-- PROBLEM REQUIREMENTS --
Give the entries from the start through the line containing "point(783,16)" as a numbered list, leaving out blank lines.

-- DATA SHOWN --
○ ○ ○ ○ ○

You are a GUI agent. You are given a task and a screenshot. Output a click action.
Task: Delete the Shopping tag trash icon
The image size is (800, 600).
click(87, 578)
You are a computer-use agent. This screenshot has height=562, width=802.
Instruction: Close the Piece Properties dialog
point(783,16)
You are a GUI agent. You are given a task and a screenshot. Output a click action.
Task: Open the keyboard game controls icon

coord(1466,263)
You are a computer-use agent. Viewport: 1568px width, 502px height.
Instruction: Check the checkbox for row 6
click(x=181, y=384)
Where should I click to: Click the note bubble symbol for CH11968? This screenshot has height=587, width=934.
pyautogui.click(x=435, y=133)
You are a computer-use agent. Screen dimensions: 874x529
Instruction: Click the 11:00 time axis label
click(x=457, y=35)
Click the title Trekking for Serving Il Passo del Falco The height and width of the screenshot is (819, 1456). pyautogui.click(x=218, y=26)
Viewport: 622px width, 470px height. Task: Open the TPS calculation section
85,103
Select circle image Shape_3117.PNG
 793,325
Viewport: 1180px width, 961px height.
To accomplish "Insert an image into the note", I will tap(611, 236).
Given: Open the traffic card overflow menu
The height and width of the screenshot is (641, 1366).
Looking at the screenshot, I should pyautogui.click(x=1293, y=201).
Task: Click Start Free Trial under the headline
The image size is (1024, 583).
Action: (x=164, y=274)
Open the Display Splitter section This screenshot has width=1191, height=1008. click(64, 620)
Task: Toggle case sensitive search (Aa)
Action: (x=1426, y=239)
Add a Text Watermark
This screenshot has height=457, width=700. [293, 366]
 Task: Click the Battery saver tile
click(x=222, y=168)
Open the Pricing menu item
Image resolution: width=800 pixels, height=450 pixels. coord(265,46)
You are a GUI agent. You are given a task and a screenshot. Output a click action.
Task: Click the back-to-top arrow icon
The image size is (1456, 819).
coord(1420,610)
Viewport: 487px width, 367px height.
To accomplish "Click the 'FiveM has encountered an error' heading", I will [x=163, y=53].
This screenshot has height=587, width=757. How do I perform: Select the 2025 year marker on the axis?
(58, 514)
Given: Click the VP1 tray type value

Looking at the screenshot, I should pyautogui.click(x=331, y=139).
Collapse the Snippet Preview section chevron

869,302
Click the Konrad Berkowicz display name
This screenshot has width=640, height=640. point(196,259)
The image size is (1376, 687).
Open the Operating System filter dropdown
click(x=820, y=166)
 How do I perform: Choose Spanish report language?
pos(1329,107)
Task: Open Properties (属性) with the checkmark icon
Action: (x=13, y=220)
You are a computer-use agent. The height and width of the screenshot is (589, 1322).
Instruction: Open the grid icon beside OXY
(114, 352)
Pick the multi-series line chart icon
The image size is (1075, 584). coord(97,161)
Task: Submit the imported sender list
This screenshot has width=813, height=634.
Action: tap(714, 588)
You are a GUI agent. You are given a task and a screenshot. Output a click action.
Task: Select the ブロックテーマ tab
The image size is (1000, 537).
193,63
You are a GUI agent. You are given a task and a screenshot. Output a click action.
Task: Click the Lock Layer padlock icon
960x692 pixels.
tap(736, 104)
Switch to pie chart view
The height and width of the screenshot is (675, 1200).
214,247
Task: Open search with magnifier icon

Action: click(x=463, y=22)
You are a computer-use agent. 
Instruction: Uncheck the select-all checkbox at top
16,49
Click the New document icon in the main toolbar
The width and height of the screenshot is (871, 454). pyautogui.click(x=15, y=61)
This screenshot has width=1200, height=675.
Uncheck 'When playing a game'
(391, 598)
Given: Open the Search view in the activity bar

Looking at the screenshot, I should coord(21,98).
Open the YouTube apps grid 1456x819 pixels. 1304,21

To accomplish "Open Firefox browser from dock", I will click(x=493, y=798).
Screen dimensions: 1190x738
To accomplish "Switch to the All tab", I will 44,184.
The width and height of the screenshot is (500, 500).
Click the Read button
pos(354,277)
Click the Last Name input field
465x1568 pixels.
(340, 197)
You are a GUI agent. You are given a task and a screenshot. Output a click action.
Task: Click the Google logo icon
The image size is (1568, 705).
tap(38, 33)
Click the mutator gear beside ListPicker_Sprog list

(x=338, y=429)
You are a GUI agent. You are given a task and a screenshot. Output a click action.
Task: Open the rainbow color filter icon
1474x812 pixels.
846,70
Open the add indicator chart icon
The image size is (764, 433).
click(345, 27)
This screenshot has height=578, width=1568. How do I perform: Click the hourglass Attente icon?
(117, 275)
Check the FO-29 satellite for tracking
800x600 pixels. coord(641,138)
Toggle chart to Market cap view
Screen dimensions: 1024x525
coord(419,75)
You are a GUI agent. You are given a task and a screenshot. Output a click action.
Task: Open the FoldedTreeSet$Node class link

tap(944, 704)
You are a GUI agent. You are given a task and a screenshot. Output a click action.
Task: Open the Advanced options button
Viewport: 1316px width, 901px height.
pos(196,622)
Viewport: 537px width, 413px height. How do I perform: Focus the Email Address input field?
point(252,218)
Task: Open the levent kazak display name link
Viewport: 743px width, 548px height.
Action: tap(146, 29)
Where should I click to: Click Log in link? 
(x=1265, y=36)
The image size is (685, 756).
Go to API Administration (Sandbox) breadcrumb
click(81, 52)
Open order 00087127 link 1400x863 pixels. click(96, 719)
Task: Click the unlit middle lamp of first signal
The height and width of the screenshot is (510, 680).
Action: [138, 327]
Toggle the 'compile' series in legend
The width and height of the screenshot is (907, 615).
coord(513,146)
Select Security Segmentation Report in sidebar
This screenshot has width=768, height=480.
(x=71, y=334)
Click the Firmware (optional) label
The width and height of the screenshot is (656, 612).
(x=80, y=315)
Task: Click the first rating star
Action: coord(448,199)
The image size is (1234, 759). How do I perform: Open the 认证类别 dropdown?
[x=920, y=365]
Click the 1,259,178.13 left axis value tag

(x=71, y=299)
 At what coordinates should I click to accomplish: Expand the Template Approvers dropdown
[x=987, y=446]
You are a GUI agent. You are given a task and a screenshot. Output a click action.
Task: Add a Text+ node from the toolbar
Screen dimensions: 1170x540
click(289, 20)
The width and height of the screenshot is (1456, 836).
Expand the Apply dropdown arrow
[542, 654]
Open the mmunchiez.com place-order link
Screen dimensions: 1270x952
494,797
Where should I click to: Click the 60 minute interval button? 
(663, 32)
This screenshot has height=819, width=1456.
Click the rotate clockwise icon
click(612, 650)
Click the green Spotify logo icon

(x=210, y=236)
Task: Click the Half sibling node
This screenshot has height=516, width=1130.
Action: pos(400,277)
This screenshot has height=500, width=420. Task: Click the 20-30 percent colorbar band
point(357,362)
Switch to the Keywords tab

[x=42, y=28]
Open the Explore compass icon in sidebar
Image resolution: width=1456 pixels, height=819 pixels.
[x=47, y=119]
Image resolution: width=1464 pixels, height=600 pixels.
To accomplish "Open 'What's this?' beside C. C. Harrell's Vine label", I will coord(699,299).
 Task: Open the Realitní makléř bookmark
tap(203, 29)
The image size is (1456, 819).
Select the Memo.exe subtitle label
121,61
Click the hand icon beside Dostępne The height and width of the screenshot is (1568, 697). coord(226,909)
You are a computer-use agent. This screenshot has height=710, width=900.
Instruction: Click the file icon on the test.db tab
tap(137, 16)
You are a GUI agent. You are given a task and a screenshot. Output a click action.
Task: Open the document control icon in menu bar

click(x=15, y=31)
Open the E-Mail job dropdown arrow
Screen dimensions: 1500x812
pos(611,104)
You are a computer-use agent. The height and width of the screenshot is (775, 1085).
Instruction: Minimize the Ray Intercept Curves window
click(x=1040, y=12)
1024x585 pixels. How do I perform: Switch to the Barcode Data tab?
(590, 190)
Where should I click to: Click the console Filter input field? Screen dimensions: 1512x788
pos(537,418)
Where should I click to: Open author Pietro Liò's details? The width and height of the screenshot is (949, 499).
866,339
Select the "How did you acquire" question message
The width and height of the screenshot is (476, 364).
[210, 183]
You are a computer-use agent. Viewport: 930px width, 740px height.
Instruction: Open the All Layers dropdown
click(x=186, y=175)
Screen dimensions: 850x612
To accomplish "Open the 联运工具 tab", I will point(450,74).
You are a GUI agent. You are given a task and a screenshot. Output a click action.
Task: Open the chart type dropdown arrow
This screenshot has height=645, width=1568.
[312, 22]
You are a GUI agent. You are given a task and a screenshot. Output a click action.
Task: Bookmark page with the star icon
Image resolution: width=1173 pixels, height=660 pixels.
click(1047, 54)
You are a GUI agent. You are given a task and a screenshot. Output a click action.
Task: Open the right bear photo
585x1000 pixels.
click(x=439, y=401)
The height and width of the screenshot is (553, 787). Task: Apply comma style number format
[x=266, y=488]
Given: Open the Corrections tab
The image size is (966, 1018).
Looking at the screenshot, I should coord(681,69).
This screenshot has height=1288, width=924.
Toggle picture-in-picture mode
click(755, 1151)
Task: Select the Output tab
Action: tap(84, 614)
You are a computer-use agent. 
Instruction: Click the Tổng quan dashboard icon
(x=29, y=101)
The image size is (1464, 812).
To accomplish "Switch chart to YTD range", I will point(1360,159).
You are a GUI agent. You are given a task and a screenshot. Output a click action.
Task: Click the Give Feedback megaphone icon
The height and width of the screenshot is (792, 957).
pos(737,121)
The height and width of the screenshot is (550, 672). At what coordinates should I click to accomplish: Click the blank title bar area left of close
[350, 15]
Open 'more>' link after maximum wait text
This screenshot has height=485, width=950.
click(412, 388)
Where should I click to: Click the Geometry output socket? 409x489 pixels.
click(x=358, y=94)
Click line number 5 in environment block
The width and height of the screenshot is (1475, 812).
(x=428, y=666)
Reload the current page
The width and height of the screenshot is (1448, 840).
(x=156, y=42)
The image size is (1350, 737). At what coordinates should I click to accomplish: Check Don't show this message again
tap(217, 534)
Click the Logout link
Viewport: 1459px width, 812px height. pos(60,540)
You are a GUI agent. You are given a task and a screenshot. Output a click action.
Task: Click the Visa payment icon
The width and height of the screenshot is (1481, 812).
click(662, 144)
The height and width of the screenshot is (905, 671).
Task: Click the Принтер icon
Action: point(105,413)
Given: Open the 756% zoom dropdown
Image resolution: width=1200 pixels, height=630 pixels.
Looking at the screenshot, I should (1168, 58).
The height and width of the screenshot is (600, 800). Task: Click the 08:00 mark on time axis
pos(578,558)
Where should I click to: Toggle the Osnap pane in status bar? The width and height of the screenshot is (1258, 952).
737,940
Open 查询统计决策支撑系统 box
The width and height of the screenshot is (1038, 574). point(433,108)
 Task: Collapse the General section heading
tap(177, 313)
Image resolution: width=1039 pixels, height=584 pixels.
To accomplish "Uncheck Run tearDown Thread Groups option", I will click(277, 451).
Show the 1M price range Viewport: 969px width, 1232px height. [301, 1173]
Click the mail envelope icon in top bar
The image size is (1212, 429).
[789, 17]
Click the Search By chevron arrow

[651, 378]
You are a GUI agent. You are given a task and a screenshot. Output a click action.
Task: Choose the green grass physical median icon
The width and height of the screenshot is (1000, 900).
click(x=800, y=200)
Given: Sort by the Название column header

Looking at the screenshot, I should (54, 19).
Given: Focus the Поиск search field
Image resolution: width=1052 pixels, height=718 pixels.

○ ○ ○ ○ ○

-- THE RESULT --
1. You are a GUI agent. You are given a task and a screenshot. Output a click action.
2. Task: Delete the Shopping tag trash icon
3. The image size is (800, 600).
4. click(87, 578)
5. You are a computer-use agent. This screenshot has height=562, width=802.
6. Instruction: Close the Piece Properties dialog
7. point(783,16)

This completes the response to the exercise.